The Kharg Obsession: The Shot Washington Was Too Smart to Take in 1980
Kharg, once deemed in Washington too escalatory to contemplate, is now being sold as a neat, limited “solution” to the Iran problem…
Freddie Ponton via 21Wire
The most revealing part of the Kharg Island story is not the island’s strategic value, nor even that it hosts the most important complex of Christian archaeology in the Persian Gulf. It is that a target once deemed in Washington too escalatory to contemplate is now being sold as a neat, limited “solution” to the Iran problem. Kharg is Iran’s principal crude export terminal, and the Center for Strategic and International Studies CSIS and Reuters, citing JPMorgan, have both described it as handling nearly all or the overwhelming majority of Iranian oil exports, which is precisely why it has become the fixation of hawks who imagine that control over one island could break Iran’s war economy without dragging the United States into another regional trap.
DOCUMENT: The Christian Monastery On The Island Of Kharg – A study by John Bowman from the University of Melbourne [View Doc]>>> (Source GospelStudies)

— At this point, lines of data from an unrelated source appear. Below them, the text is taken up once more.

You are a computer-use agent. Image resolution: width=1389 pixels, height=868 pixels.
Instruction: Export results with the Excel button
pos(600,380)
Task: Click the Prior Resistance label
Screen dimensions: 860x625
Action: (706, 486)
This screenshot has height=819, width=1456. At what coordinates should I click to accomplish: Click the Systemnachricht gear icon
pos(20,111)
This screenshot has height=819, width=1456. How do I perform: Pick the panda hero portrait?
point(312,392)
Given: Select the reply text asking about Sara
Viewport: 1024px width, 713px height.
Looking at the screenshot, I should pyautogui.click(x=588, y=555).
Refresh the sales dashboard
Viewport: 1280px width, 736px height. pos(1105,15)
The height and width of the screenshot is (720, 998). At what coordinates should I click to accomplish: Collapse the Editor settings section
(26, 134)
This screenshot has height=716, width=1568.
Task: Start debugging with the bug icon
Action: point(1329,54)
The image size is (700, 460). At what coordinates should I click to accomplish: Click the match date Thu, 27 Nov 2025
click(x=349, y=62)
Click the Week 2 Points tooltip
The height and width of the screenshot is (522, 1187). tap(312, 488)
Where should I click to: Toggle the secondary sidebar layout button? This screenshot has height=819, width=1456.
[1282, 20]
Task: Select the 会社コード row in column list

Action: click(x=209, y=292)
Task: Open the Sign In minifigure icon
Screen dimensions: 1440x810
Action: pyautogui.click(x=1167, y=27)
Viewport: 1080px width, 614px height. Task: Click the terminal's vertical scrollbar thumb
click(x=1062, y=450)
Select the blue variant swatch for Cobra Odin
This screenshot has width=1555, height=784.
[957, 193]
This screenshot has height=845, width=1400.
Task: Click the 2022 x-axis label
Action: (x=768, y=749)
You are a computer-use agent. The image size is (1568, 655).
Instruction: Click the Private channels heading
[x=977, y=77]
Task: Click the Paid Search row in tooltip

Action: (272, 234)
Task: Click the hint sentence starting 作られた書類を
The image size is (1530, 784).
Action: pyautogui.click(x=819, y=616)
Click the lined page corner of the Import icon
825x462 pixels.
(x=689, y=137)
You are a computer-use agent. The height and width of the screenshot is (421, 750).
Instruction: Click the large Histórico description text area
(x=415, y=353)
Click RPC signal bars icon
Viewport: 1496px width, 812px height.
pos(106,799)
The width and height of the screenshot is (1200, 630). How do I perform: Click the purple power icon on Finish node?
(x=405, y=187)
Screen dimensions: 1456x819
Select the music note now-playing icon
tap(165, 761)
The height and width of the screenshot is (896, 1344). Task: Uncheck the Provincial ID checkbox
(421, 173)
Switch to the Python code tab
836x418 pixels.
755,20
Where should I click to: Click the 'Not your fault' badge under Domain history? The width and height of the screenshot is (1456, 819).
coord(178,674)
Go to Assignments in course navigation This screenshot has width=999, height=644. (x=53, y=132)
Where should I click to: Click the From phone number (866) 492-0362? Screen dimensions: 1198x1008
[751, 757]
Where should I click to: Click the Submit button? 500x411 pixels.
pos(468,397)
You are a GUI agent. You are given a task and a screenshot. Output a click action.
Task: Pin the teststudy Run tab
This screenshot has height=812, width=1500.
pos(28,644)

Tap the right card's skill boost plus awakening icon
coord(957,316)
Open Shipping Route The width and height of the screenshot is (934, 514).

The public rumour cycle appears to begin with March 7 reporting that the White House was considering some form of raid or seizure scenario involving Kharg, after which the idea spread rapidly through follow-on coverage in RFE/RL, ABC, and many other outlets. What those stories established was not a public operational order, a disclosed force package, or a presidential announcement, but the existence of a discussion, or at a minimum, a leak about a discussion, inside Trump-administration circles. That distinction is crucial because it means the evidence in public view is stronger for policy signalling than for a finalised decision.
The story spread so fast because it did not arrive in a vacuum. It landed in a media and policy environment already shaped by years of maximalist anti-Iran rhetoric, and by a class of commentators who had been working to normalise the idea that Iran’s economic lifelines should be physically seized if sanctions and sabotage failed to produce submission. AEI’s Michael Rubin argued openly that seizing Kharg would be “the ultimate checkmate to Iran,” while other commentary framed the island as tailor-made for a president who has long spoken in the language of taking adversaries’ oil rather than negotiating with them.